Nel numero di settembre: La Canopée di Patrick Berger e Jacques Anziutti a Parigi, il St Angela’s College in Irlanda di O’Donnell + Tuomey, i negozi di David Chipperfield Architects Milan per Valentino; i designers Fioravanti e Milani si raccontano. In omaggio l’allegato Green.

Nell’editoriale di settembre Nicola Di Battista afferma che il senso ultimo di una rivista è quello di prendersi il tempo per riflettere: un lusso indispensabile per rispondere ai bisogni del proprio tempo.
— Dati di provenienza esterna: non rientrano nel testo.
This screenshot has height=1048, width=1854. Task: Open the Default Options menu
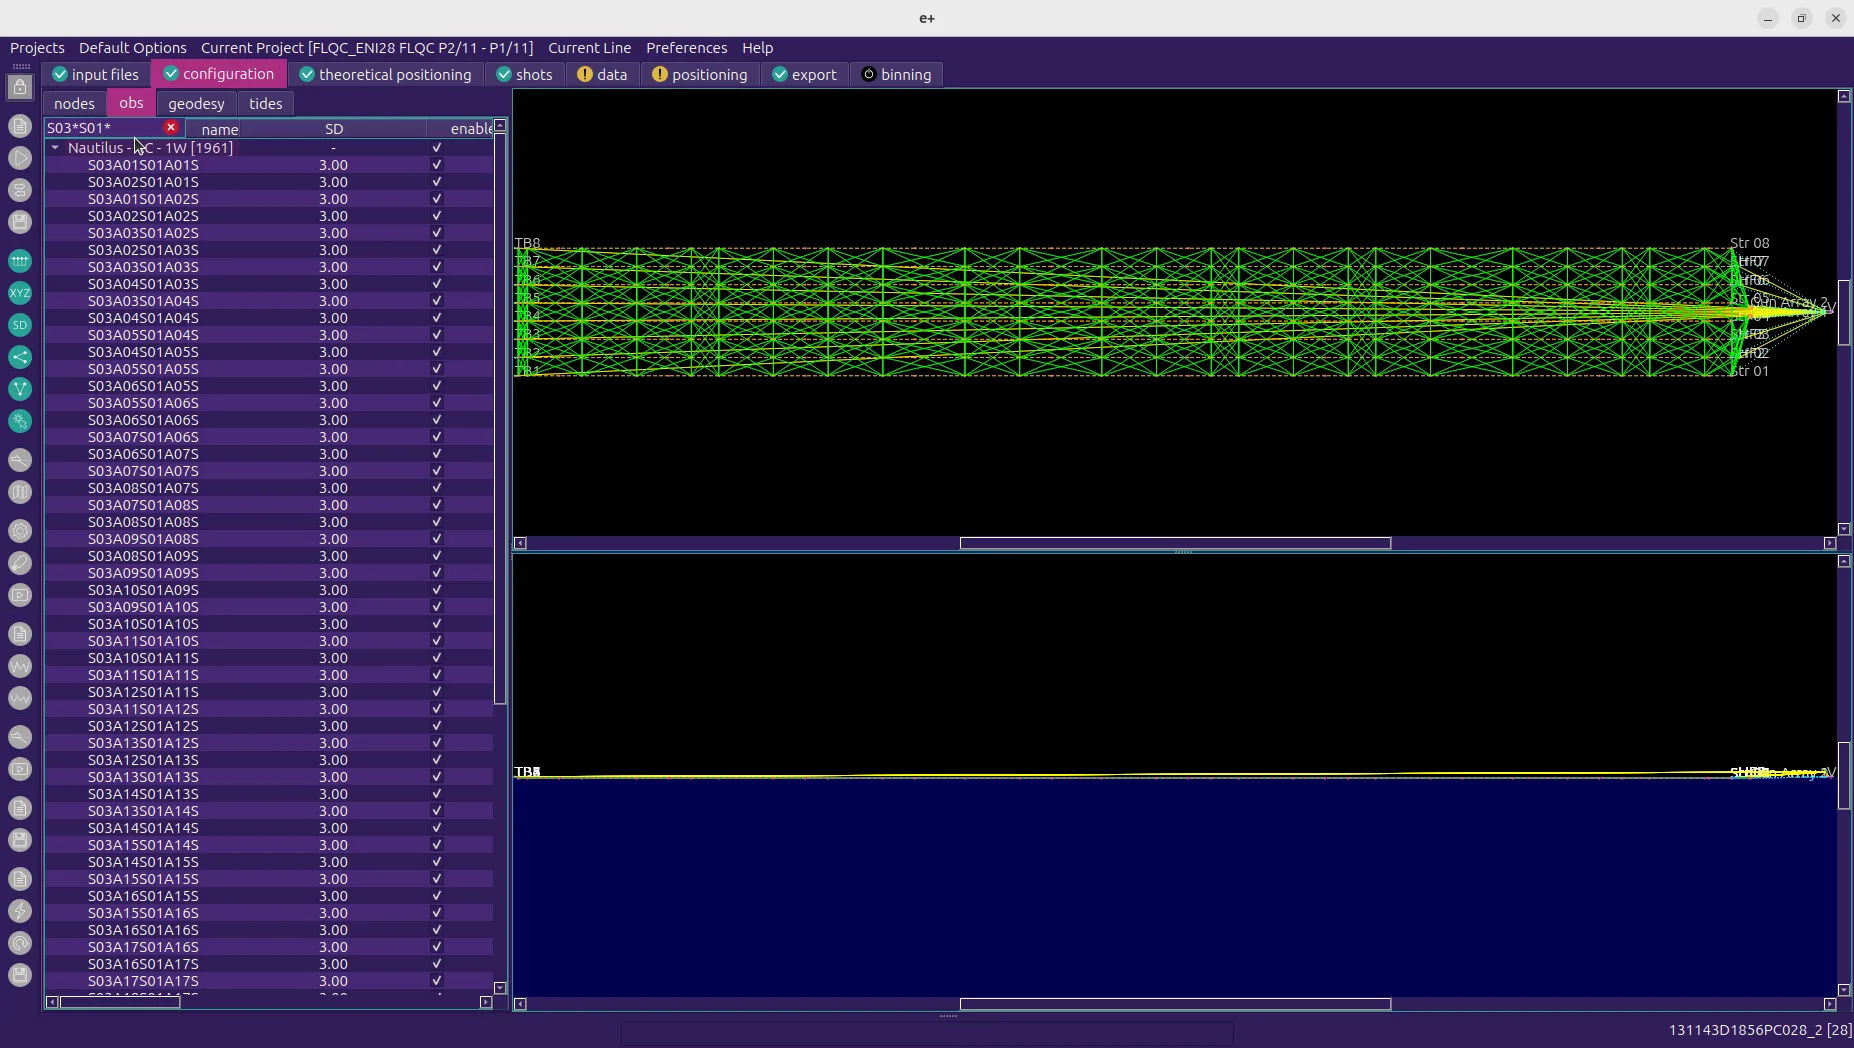pos(132,48)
Tra i progetti Domus presenta la spettacolare Canopée di Berger Anziutti Architectes a Parigi, il St Angela’s College in Irlanda di O’Donnell + Tuomey, i negozi di David Chipperfield Architects Milan per Valentino a Londra e Roma e la nuova galleria d’arte Casa Triângulo a San Paolo di METRO Arquitetos Associados. La scuola di questo mese è la Facoltà d’arte, design architetura alla Kingston University dove le nuove tecnologie sono considerate un ampliamento degli strumenti di analisi e di produzione tradizionali. Nella sua cattedra all’Escuela Técnica Superior de Arquitectura di Madrid José Ignacio Linazasoro propone ai suoi studenti un’esplorazione ‘intensa’ dell’architettura. La curatrice del Cooper Hewitt Museum di New York, Cynthia E. Smith anticipa i contenuti della sua terza mostra sul design socialmente responsabile che inaugurerà a fine settembre. Il designer Odo Fioravanti e il grafico Armando Milani raccontano il proprio lavoro, mentre Vittorio Gregotti ripercorre il suo rapporto con le riviste d’architettura. Il feedback di Shaonong Wei su Shanghai sottolinea come la modernizzazione delle città cinesi sia partita proprio da lì. Questo il suo incipit: “Shanghai è un mito dell’edilizia”. Nell’elzeviro un testo di Federico Fellini sull’EUR, che è la trascrizione del film-intervista realizzato dalla RAI nel 1972. Nell’allegato Green progetti realizzati, opere d’arte, materiali per riflettere sullo stato della consapevolezza ambientale.